Tuesday, May 3, 2011

Studio Space

My studio space starts clean. Clean floor, clean tools, clean surfaces. Then I start whatever art task I choose to do and the floor, tools, and surfaces quickly become very messy. Things will usually stay quite messy until shortly after I have finished whatever it was I started and gone outside taken a breath, then I will clean the space and start over. My last finished piece will usually be: hidden out of sight for a few days(if the experience of making it was too traumatic), or neatly sitting on a table next to my work surface ready to supervise the making of the next.

Michelangelo v. Chihuly

Sisitine Chapel ceiling, 1508-1512, Michelangelo
Photographer unknown

Persian Ceiling, 2011, Dale Chihuly
Photo by Margo Belisle

David, 1501-1504, Michelangelo
Photo by Raymond Longaray

Mille Fiori, 2011, Dale Chihuly
Photo by Margo Belisle

Sunday, May 1, 2011

Bachelor of Fine Arts Senior Thesis Presentations


It's one experience to view an art exhibit and formulate your own ideas about the pieces and a completely different experience to hear the artist discuss their ideas and processes behind their work. Josh Torbick, Katharine Austin, and Shayna Bicknell's presentations discussing their work.
I had the experience of watching some of Josh's work progress and transform over the year through glimpses in the wood shop and conversations in the foundry. One noticeable change in his work was his integration of metal into his wood furniture sculptures. His first project, a bench, had subtle embodiments of visible screws throughout the piece. The next, a large hammock reclining bench form for laying in, was mostly wood, but the steel structure became more pronounced and was a more significant part of the piece. In Josh's last piece, the metal was almost as equally important in the piece as the wood was. The steel parts were finished to a shine and clear coated, giving the metal an almost superior character over the wood. Another theme that repeatedly came up in Josh's dialogue were references to how the piece expressed memories from his childhood. From camping to vegetable farming, in Josh's work the idea of the tool and machine being a functional device to a person expand into becoming works of furniture.

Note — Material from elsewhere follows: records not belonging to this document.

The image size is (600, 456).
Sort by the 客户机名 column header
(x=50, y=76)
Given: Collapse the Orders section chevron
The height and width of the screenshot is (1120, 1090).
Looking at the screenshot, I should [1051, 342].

I enjoyed Katie's approach to painting and the results she accomplished. She used a palette knife in all of her paintings giving the lines a fuzzy blended appearance, which I love to see(and I personally love to use the palette knife). Katie talked about focusing mostly on interior spaces and the relationship they had not only to herself but the other BFA students, probably because these are the spaces where they spent most of their time! She also studied color, light, and perspective comparisons. She bent lines to obscure the perspective and played with contrasting artificial and natural light sources.

My first observation of Shayna's work was during the exhibition's opening night. I definitely felt more drawn to her smaller works which were so intricate and full of bold colorful shapes crammed on a small canvas, the paintings jumped out at me and shouted HELLO I AM HERE, LOOK AT ME. She discussed her choice of painting mostly landscapes and how she intended for the authority of her color swatches to demand the same presence through out her paintings, which is a bold move I liked in her work because it forced the painting to be seen and distinguished, not just an image to be casually walked by.